_INFORMATION SUPPLIED_
___
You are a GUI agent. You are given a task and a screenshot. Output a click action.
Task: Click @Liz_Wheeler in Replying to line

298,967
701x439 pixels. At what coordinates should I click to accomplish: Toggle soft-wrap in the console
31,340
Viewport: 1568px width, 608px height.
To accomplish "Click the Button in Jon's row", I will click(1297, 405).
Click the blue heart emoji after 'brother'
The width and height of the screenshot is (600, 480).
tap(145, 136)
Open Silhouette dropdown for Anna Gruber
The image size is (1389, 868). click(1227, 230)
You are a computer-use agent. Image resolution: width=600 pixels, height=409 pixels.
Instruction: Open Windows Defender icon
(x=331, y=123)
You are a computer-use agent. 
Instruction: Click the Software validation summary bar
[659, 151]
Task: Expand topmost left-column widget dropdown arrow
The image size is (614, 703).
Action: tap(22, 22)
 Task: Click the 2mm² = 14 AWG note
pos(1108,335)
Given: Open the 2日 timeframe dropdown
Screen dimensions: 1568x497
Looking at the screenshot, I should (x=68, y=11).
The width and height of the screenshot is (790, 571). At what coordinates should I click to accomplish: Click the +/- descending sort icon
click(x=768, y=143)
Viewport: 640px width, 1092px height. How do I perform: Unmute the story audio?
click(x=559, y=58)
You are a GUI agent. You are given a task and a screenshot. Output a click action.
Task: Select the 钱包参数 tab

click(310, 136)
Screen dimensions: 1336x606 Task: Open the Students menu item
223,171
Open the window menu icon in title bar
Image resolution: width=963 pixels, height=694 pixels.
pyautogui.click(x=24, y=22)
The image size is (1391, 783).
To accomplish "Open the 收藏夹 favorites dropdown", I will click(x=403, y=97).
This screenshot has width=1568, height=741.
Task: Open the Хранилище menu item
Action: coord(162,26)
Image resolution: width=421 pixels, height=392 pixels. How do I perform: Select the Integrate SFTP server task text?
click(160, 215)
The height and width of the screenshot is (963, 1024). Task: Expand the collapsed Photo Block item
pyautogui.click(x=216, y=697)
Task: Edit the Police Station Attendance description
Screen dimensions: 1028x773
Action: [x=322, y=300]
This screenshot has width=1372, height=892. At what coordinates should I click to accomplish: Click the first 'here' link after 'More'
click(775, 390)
___
_WHAT YOU WILL DO_
Make an exact copy of each line, beginning at the one containing "This screenshot has width=1372, height=892." and ending with the last line of the data, and of no other line.

_REPLY TO THE EXERCISE_
This screenshot has width=1372, height=892. At what coordinates should I click to accomplish: Click the first 'here' link after 'More'
click(775, 390)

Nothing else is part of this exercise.